Ad inserter is a popular plugin for WordPress users. With this plugin, site administrators can easily manage ads on their websites.

On July 12, Wordfence team(Another popular security plugin for WordPress), discovered a vulnerability called RCE — Remote Code Execution in Ad inserter. This vulnerability can allow an attacker to run any arbitrary PHP code on the site.

The vulnerability was found in Ad preview module of the plugin where you can preview the ads position, size, etc. before publishing it. This action can only be executed by the WordPress administrators and to ensure this, the plugin writer used WordPress function ‘check_admin_referer()‘ which ensures that the action is being performed by the administrator.
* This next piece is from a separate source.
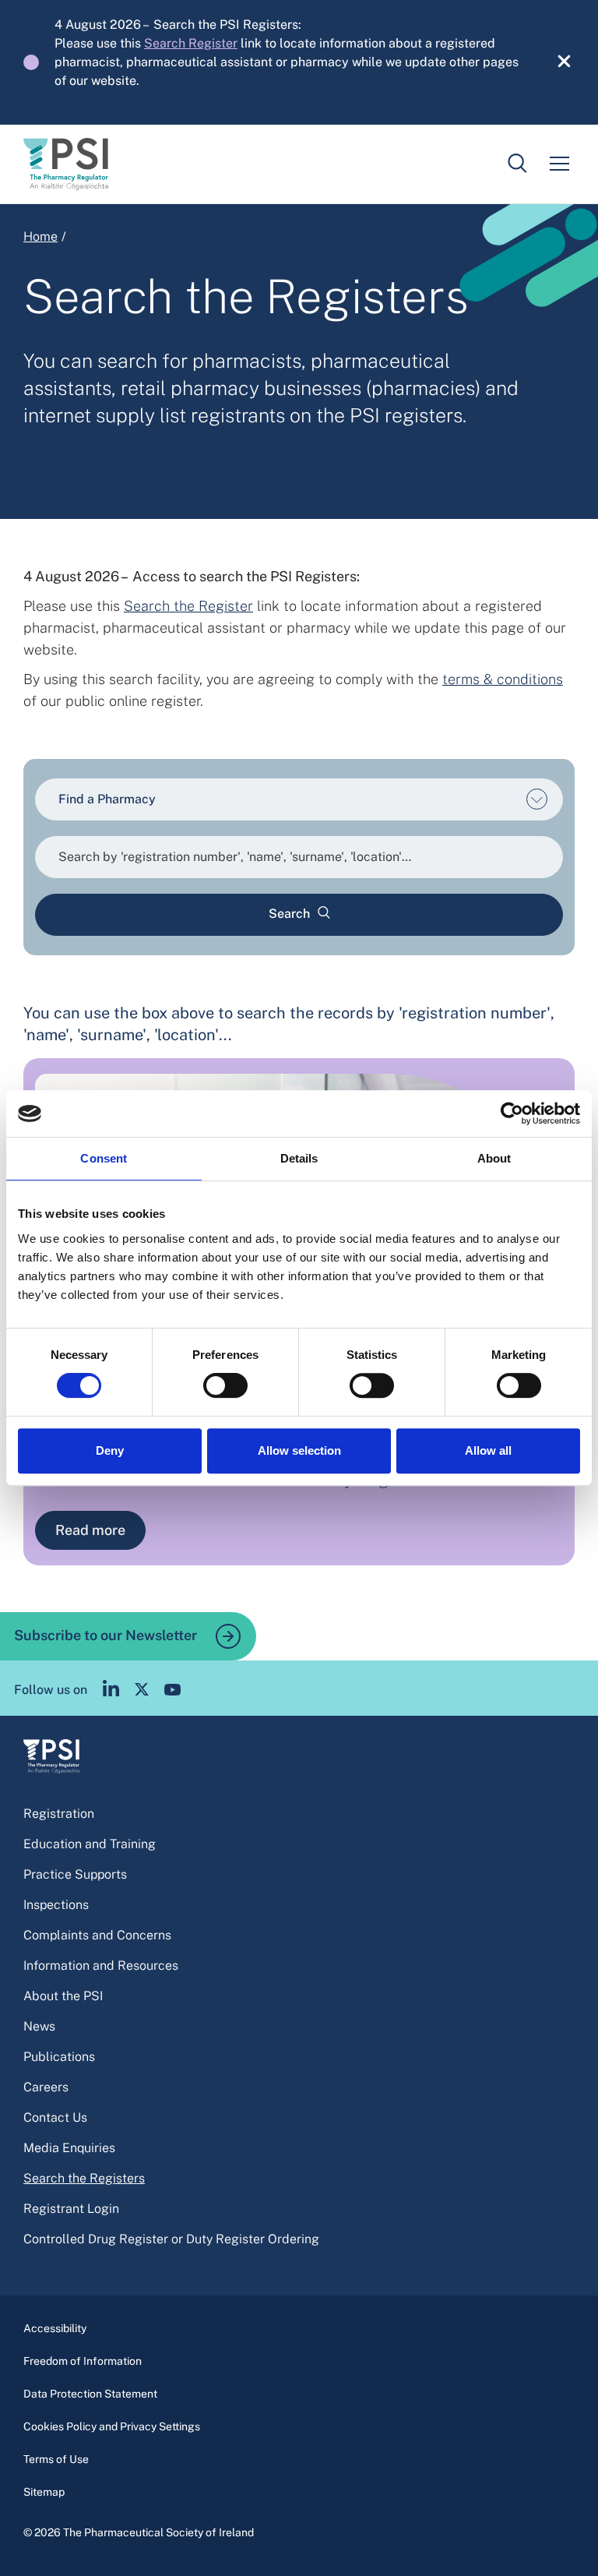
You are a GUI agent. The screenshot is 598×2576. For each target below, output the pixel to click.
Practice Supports (75, 1874)
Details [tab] (299, 1158)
Wordfence threat intelligence team who discovered this vulnerability said the ‘check_admin_referer()‘ function is not enough protection. check_admin_referer() is designed to protect against CSRF (Cross-site request forgery) and the way it ensures this is by checking if nonce (a one-time token) exists in the request.
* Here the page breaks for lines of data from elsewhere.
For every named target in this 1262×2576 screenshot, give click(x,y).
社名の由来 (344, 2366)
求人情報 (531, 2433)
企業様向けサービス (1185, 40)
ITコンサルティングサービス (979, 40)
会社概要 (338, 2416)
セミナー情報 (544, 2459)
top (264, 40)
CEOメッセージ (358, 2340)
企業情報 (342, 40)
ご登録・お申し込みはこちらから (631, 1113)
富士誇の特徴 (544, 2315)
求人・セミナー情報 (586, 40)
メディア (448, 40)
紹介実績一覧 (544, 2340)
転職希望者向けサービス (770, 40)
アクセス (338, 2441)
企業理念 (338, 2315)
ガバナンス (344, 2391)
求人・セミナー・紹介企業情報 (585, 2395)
In simple words, check_admin_referer() checks for a kind of OTP is in the request, if it finds the OTP, then it assumes that action is being executed by the admin. But this works only when OTP is provided to admin.

In further research, Wordfence team found that the plugin with some specific debugging features enabled included a block of Javascript on every page of the website that contained a valid nonce or token. With this nonce, the plugin’s preview feature can be triggered with user role as low as a subscriber. An attacker can execute any arbitrary PHP code to gain sensitive data from the server such as stored cookies, password, etc.


The vulnerability discovered in Ad inserter version 2.4.21 and below. So if you are using Ad inserter, make sure it’s up-to-date. If you are using Wordfence premium, you’re already protected (still update the plugin). If you are a Wordfence free user, you’ll receive the patch for this vulnerability after 30 days i.e. August 11.